Babe, Terror’s Claudio Szynkier seems comfortable with ambiguity, with the warped and the near-indistinguishable. Pre-disposed to operating in the conceptual vein of Tropicália (a 1960s avant-garde movement in his homeland Brazil), Szynkier loops and screws his own voice to construct pastiches that bears the influence of lo-fi and the analog nature of his experimental predecessors, adding modern flourishes and colors from the worlds of experimental electronic music.

Szynkier’s Without Armour sees him paired with U, a relatively enigmatic producer operating in London. Their collaboration, unusual by nature, came through simultaneously working on a copy of a cassette left in a mutual friend’s car, before remixing both the reworked tapes into one work.

Those who follow 2012’s “hot trend” vaporwave will perhaps be familiar with the end product of the vocal manipulation apparent on this work, which brings to mind Macintosh Plus’ Floral Shoppe (and to some degree Daniel Lopatin’s Memory Vague), but it’s plain to see that Szynkier’s chasing an entirely different aesthetic to the aforementioned (and their devoted replicants). It’s not one of noxious and vibrant super-sheen, but a warped and disfigured disintegration of humanity.

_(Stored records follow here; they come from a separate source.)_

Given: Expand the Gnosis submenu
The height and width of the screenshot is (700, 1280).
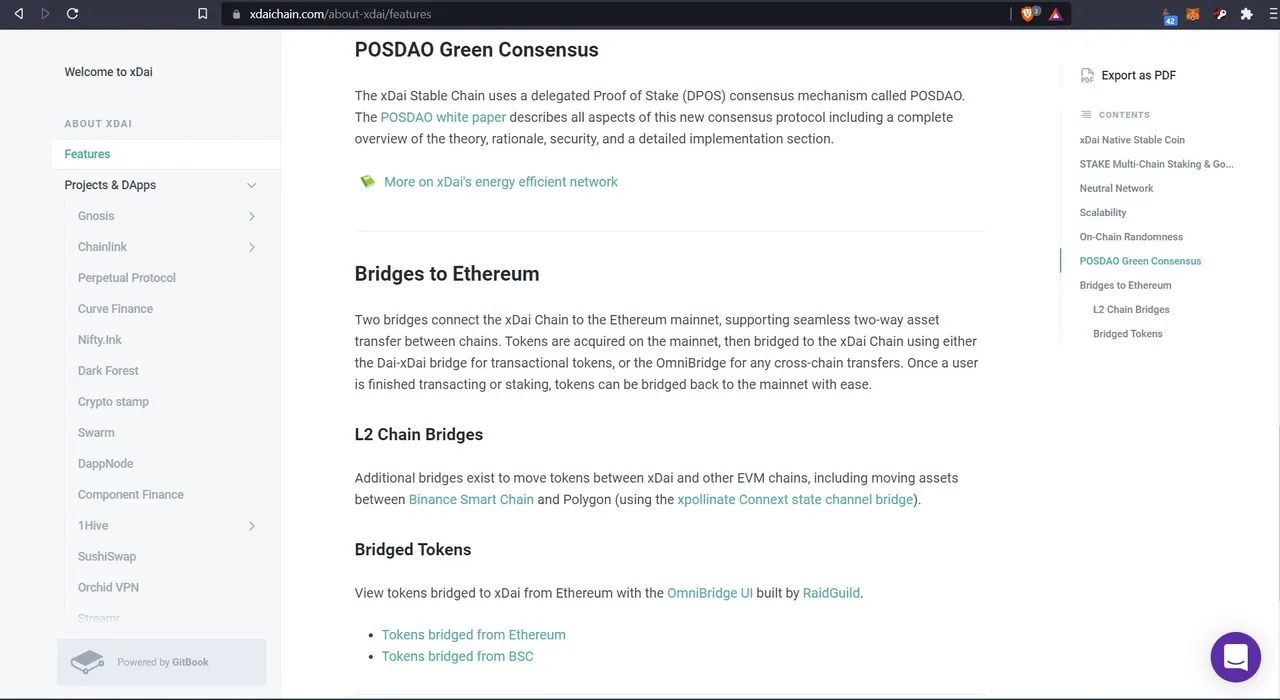Looking at the screenshot, I should (x=251, y=216).
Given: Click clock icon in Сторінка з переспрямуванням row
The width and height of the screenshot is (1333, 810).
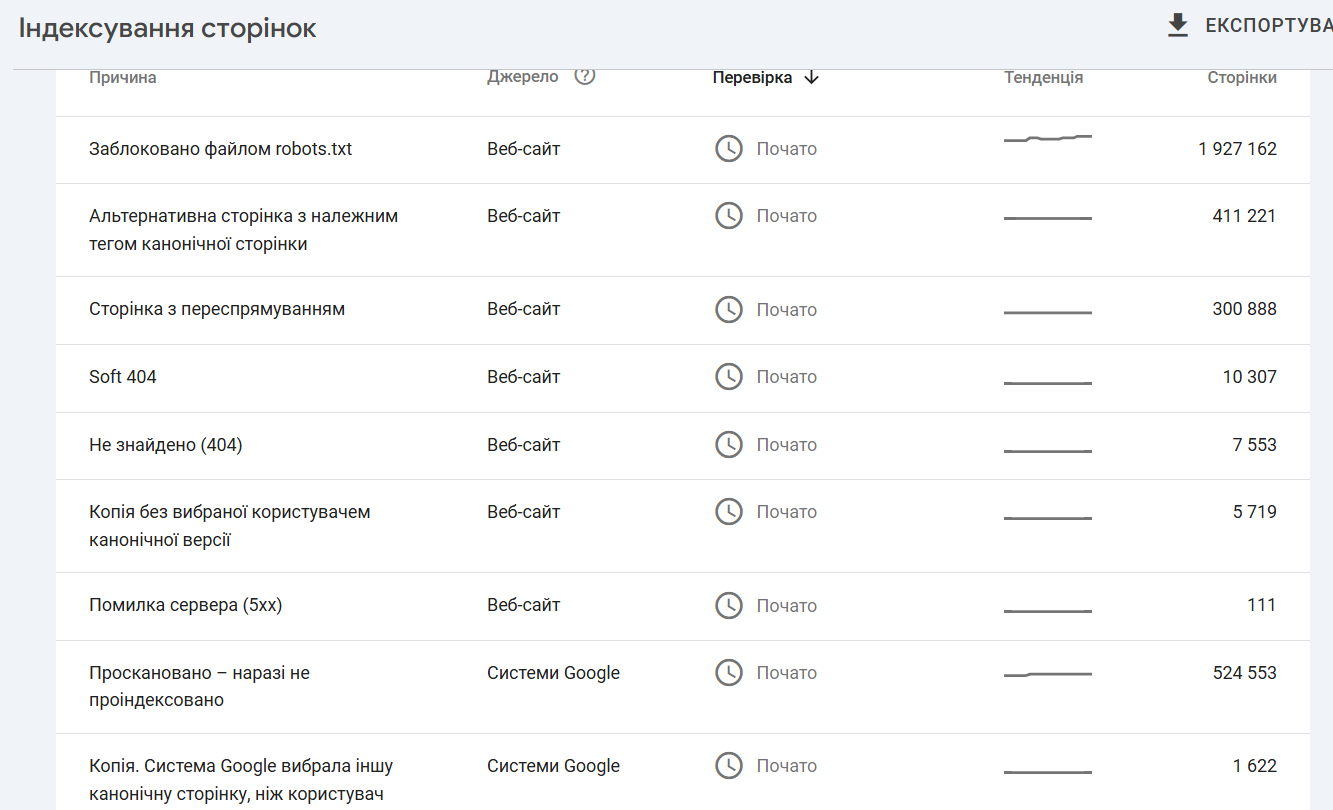Looking at the screenshot, I should point(729,310).
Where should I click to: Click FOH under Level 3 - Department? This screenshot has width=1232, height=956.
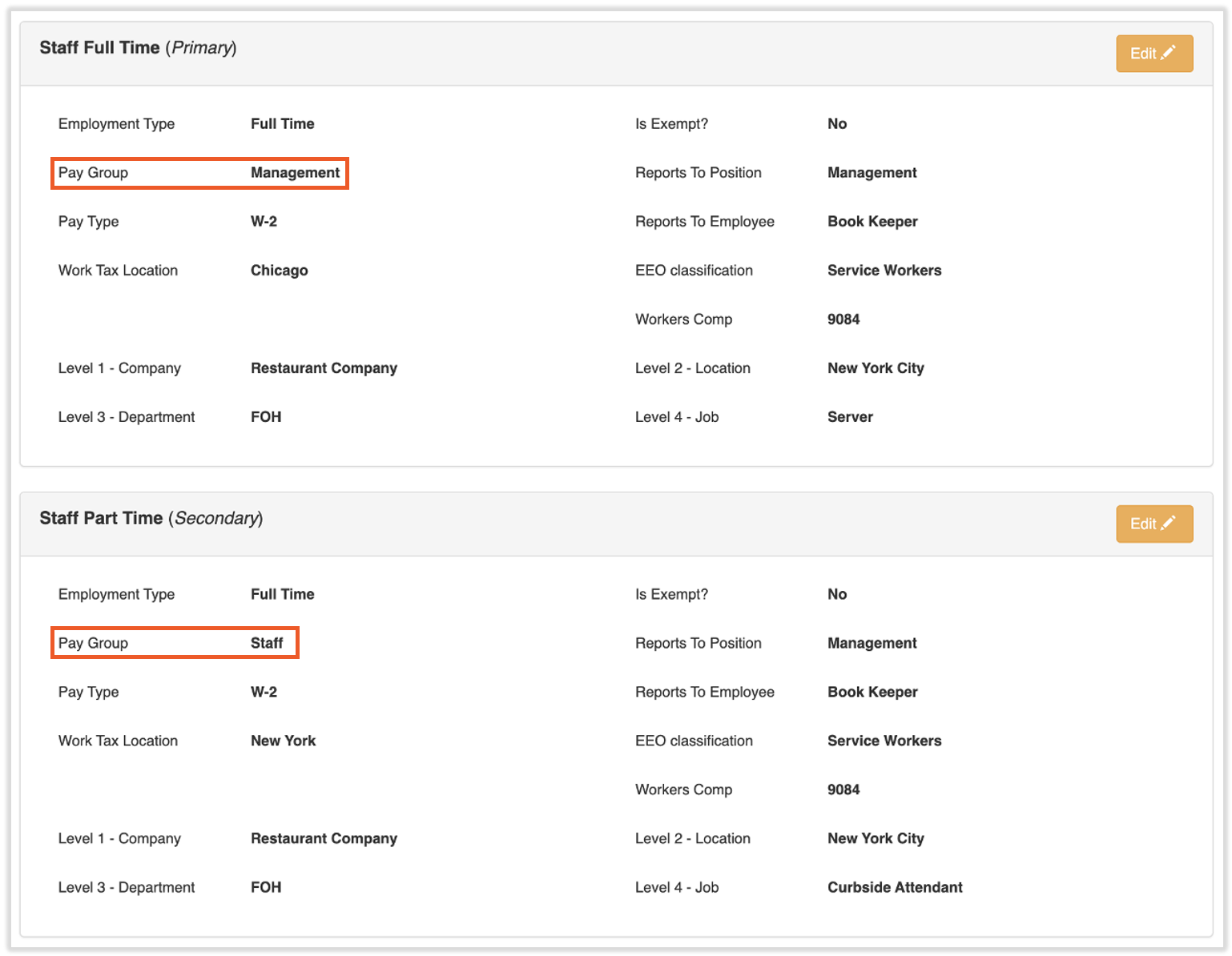(265, 416)
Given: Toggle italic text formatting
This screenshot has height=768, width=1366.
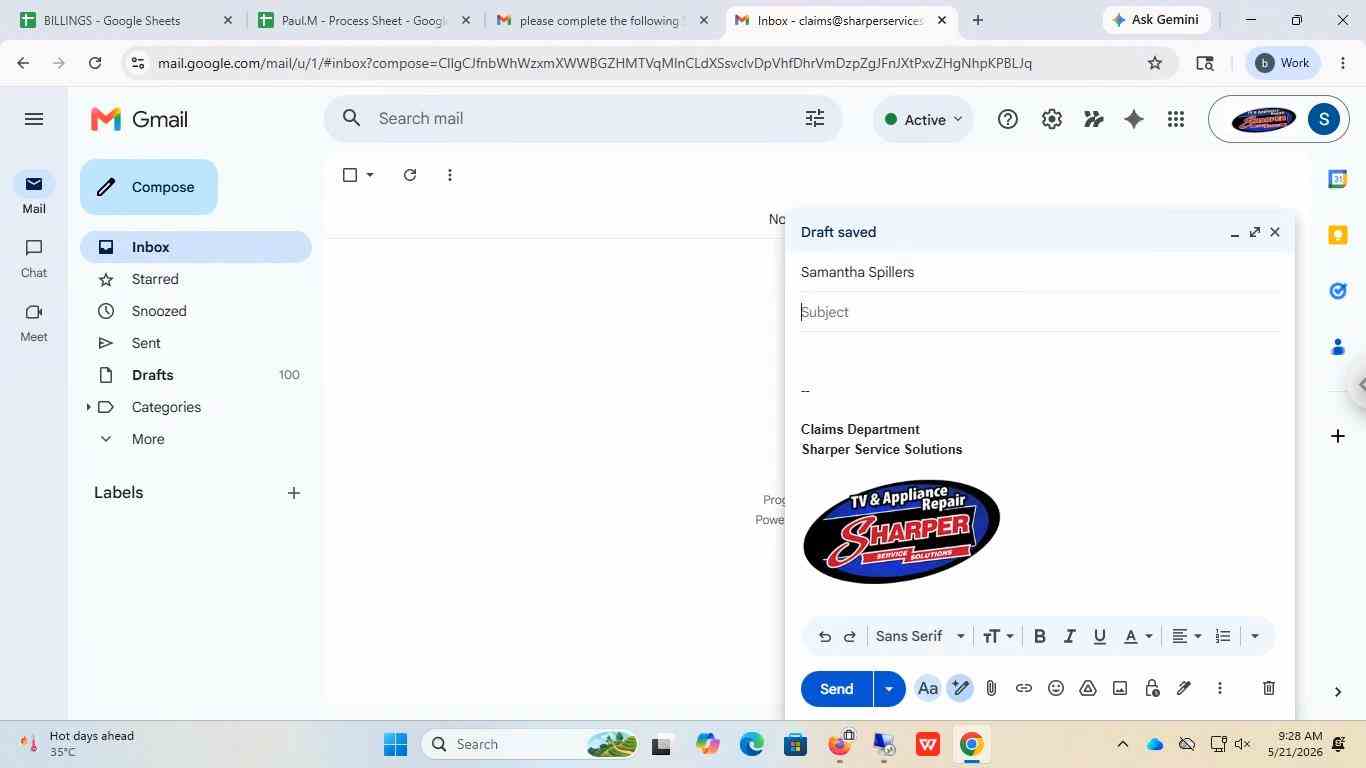Looking at the screenshot, I should (1069, 636).
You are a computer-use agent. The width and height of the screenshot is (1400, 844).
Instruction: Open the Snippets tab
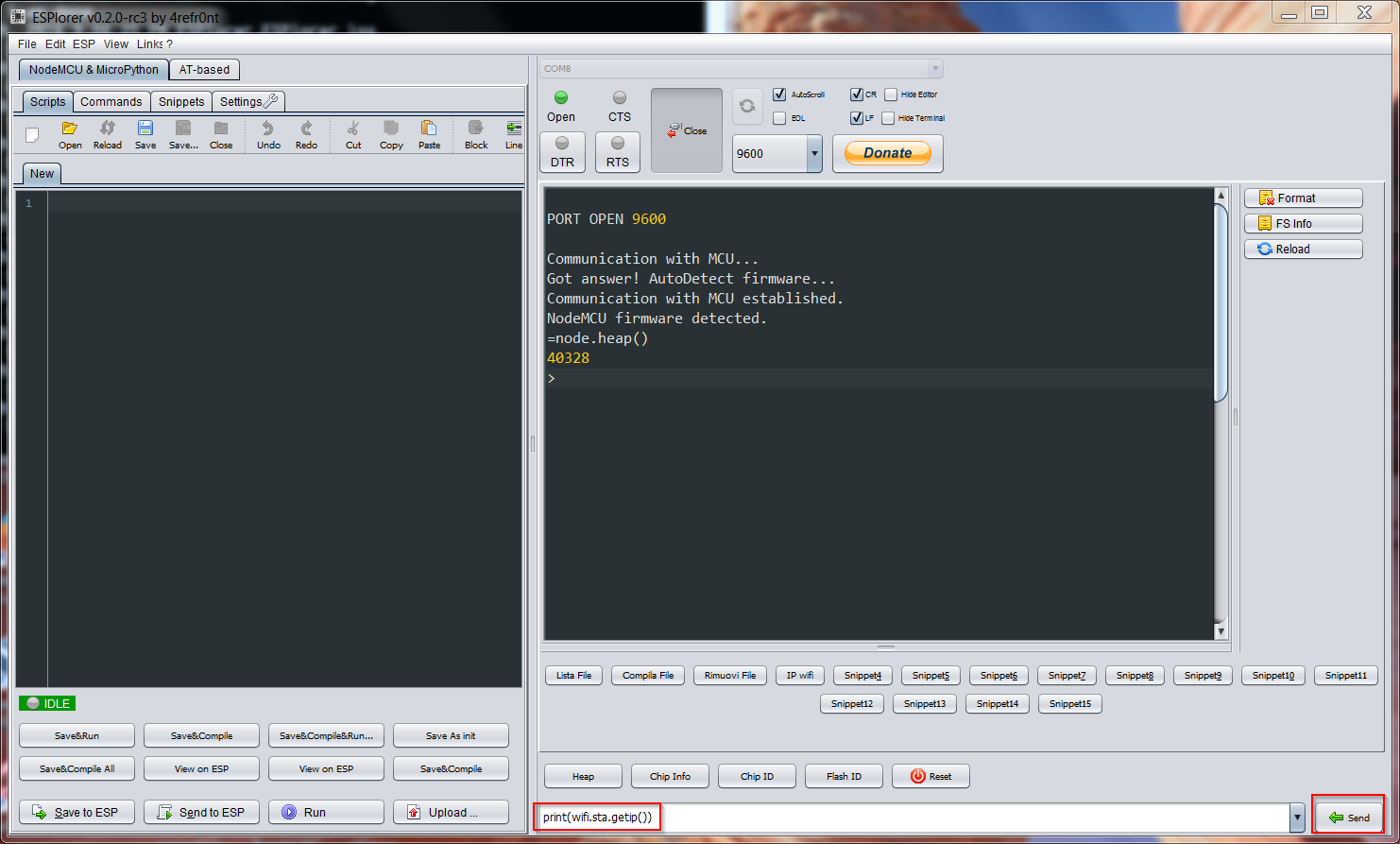pos(181,102)
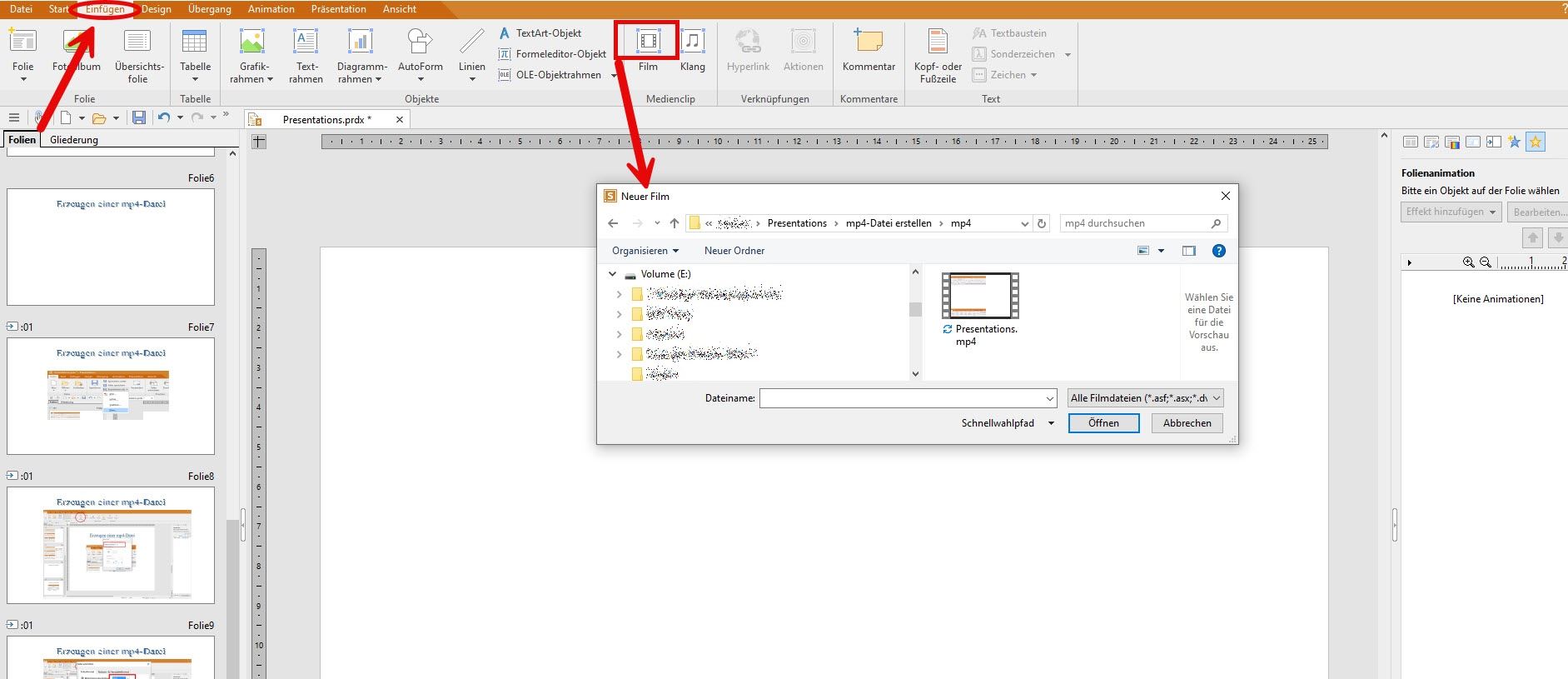Click the Abbrechen button

[1187, 423]
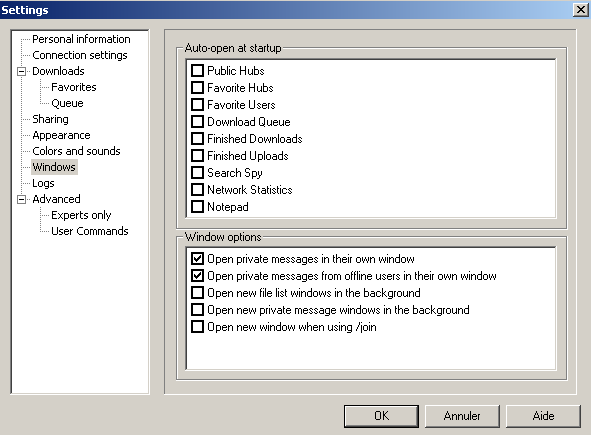Screen dimensions: 591x435
Task: Open Personal information settings page
Action: (x=81, y=39)
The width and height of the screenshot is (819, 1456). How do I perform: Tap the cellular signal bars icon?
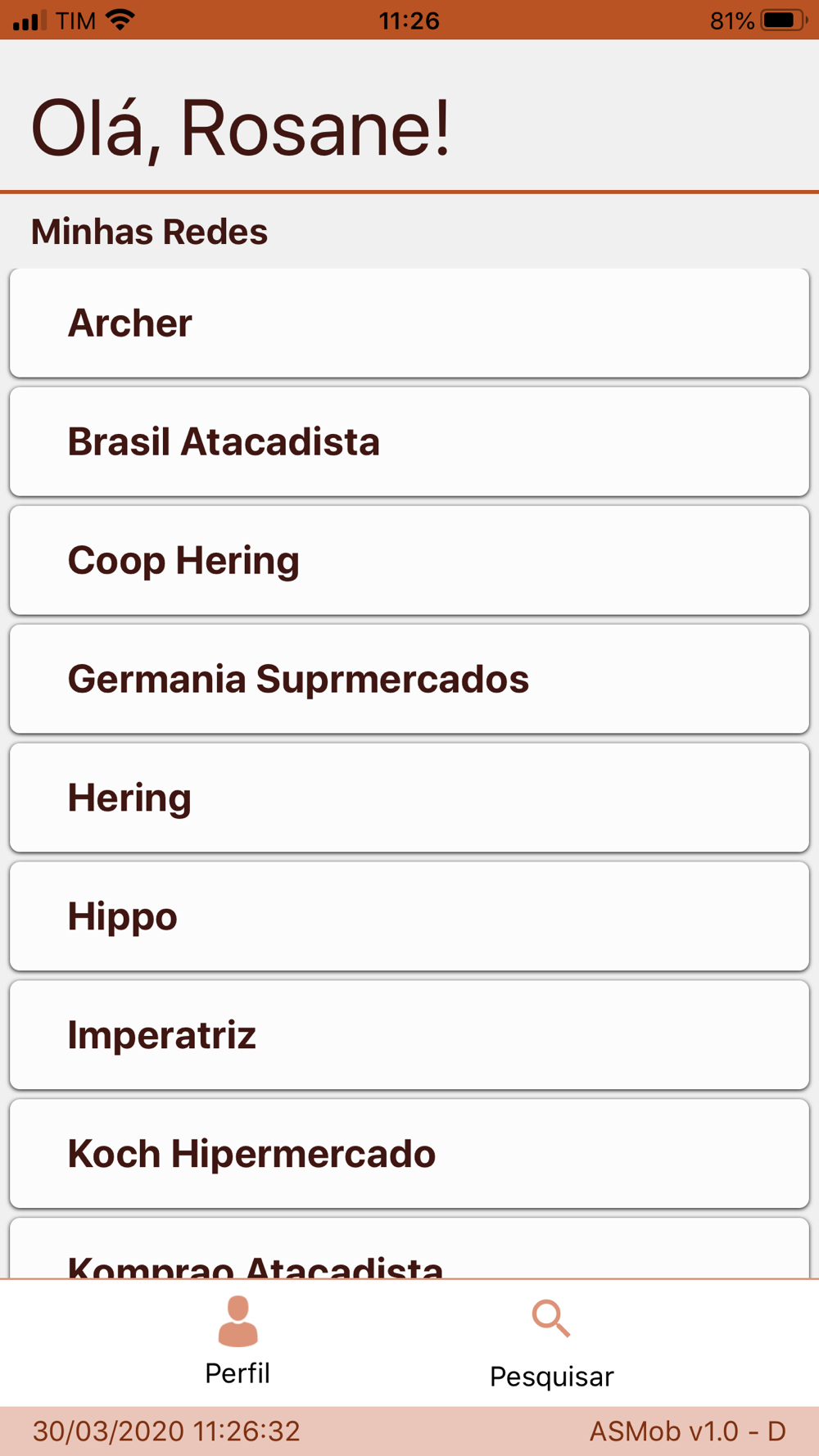29,20
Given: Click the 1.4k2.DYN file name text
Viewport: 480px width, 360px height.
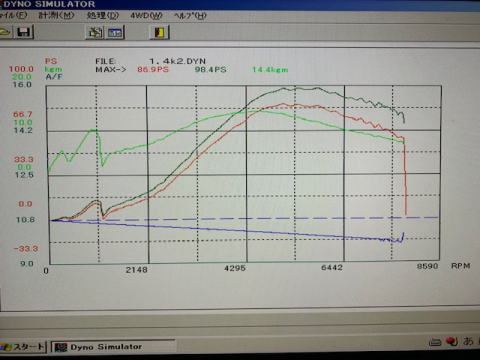Looking at the screenshot, I should [x=177, y=61].
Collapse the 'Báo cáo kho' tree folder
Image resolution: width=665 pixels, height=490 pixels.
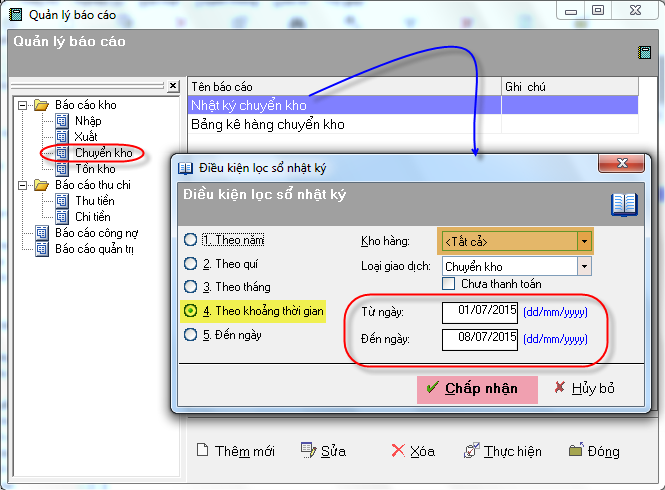[x=24, y=105]
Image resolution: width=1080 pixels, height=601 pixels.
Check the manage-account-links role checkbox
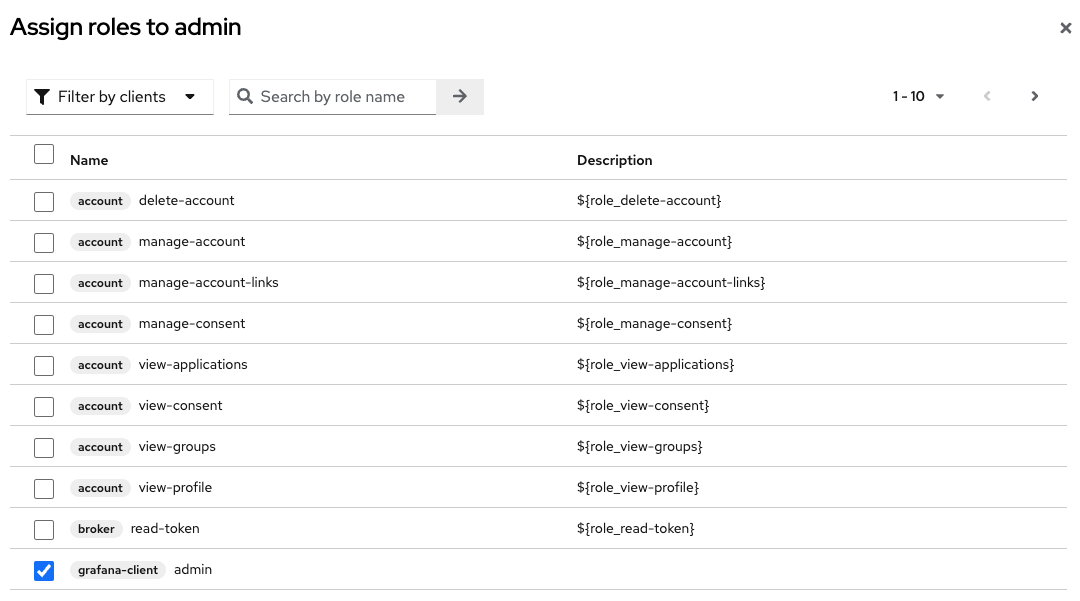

On “Governement” and “Swordbeerfish,” Szynkier’s reversed and rearranged vocals float over a greasy modal groove, one lurching with barely quantized loops and plodding side-chaining, before a manic saxophone flutters in glitched delirium. While the chaotic assembly is a daunting landscape to penetrate with certainty, as the track progresses, visibility in Szynkier and U’s approach presents itself to the listener. The melodies, despite their awkward realization, follow arcs and structures that echo the contemporary approach to electronica. So too on “Blueen,” which reaches its climax at a repeated, shuddering cadence — though one imbued with characteristic warbling and moaning.

Texturally, Without Armour continues Szynkier’s use of his voice as an object to be toyed with in an uncompromising manner. The shameless, unrepenting destruction and subsequent reconstruction of his own voice on earlier releases had an endearing, introverted nature, but this latest exercise is skewed toward the gloomier and abrasively grimier world of timbres: what was once relatively lucid is now hazily nightmarish and sickly. It’s far removed from some realization of noise-pop, but amounts in and of itself as a bittersweet conflagration of haze-candy.

Despite this being released as a collaboration, one can’t escape noticing how strong Szynkier’s presence on the overall production is. U’s ambiguous nature has the same allure as that of Burial, but lacks the musical impression to define a character visible on the record. Sure, there are noticeable electronic fragments inhabiting scant moments of the project’s actualization that point to another hand being involved, but at the same time, it doesn’t convince as being a joint effort. In many ways Without Armour is a solid follow-up to last year’s Knights, inhabiting a similar sonic world, moving beyond mere collage, but it doesn’t reveal itself as a bold conceptual or realized product of two individual artists creating art in synergy.